DATA TO EXAMINE START

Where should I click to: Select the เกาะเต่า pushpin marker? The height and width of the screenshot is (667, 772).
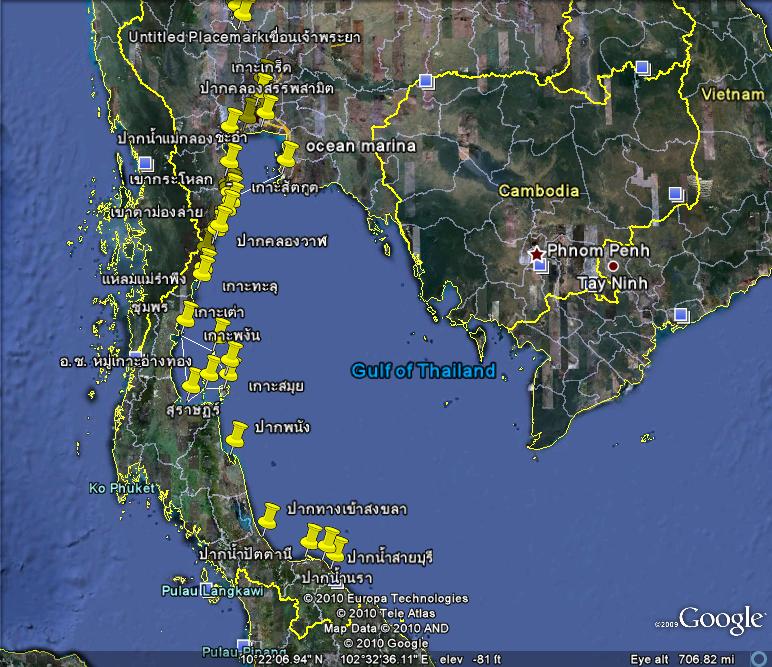pos(187,313)
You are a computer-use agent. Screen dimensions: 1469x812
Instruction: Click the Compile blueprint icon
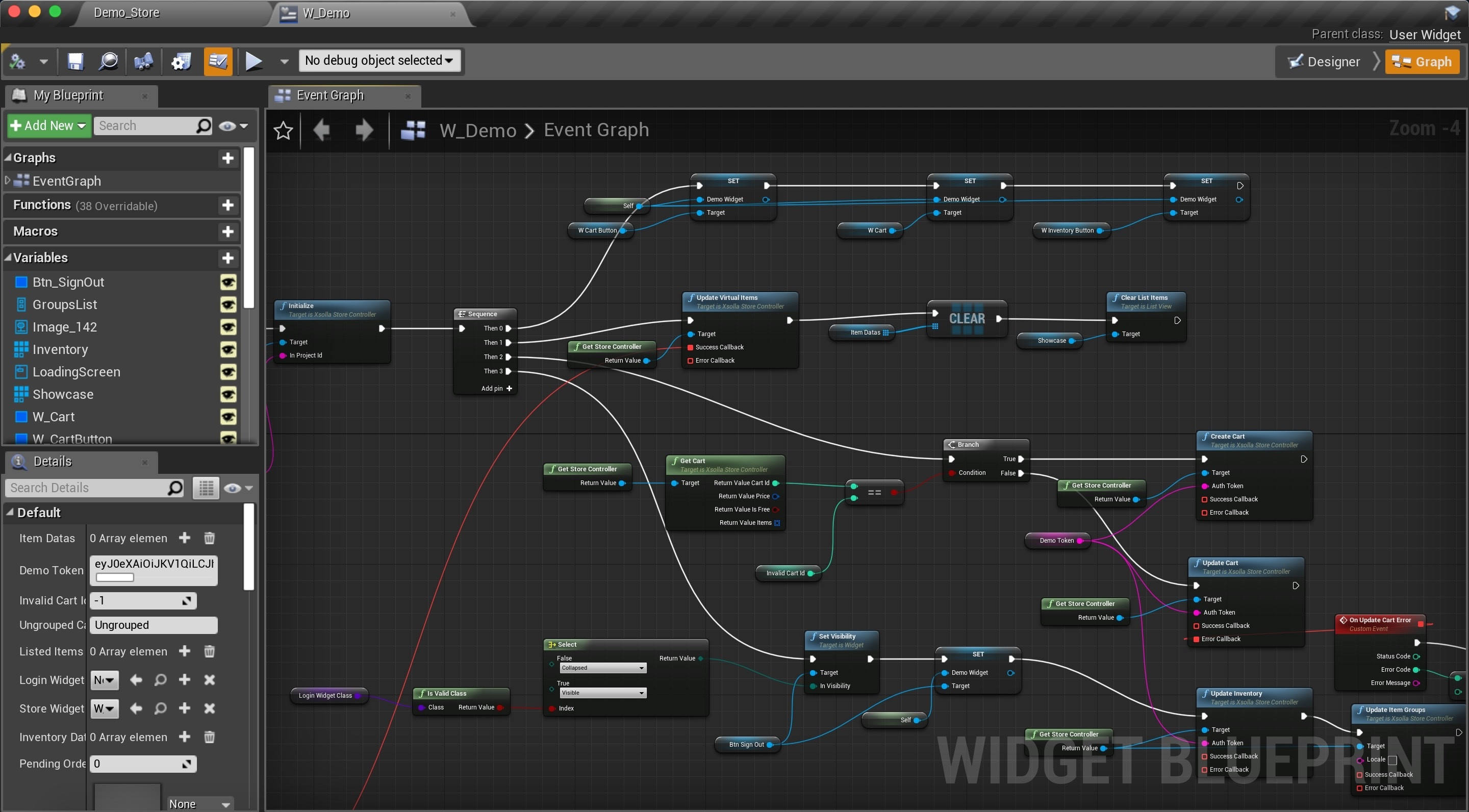(18, 61)
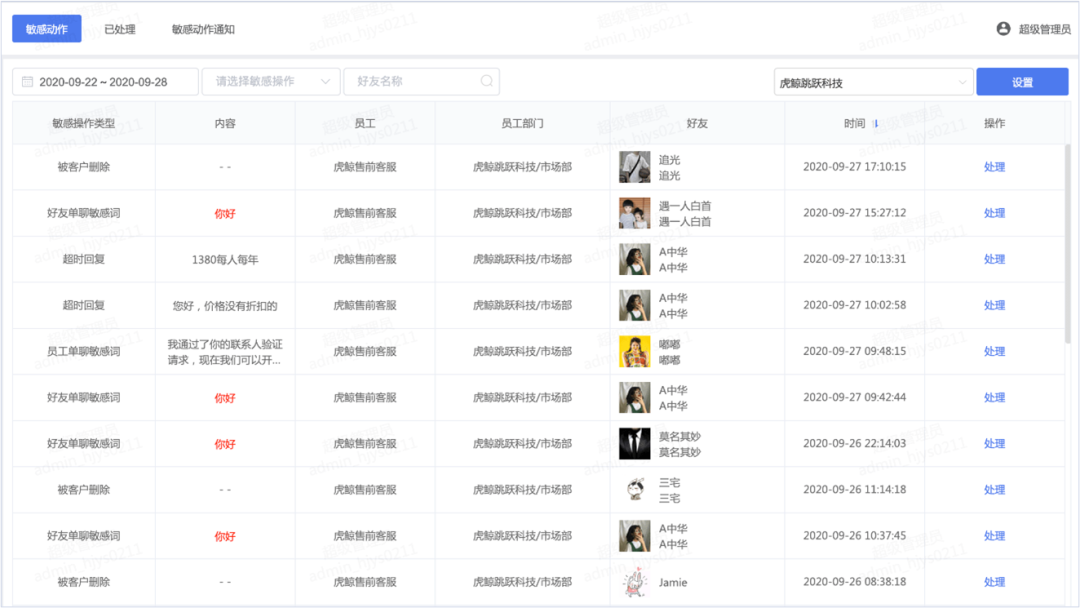
Task: Click the 超级管理员 user avatar icon
Action: coord(1004,29)
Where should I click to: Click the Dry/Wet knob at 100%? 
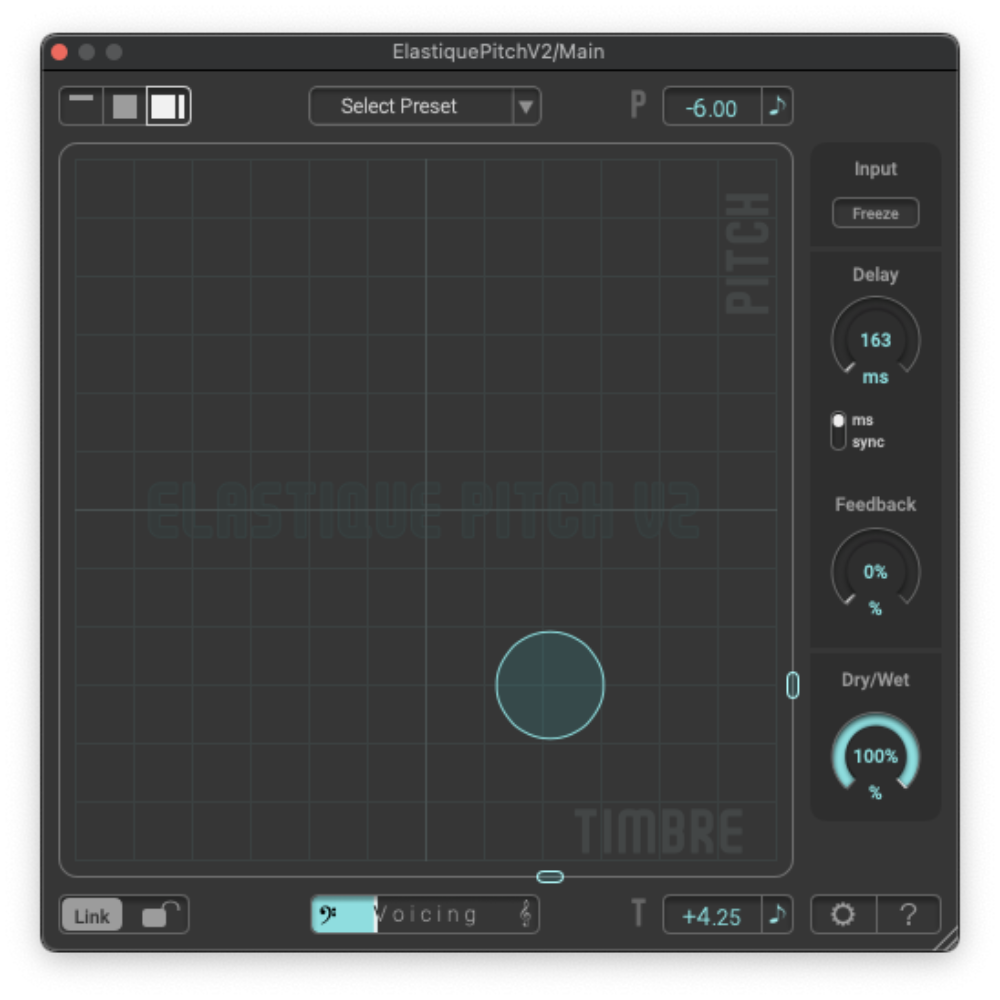875,756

DATA TO EXAMINE END

## WHAT YOU WILL DO:
Output exactly, and with no pictures, the lines from the line that holds "Where should I click to: Click" through the last line of the listing above.

## RESPONSE TO THE EXERCISE:
Where should I click to: Click the Dry/Wet knob at 100%? 
875,756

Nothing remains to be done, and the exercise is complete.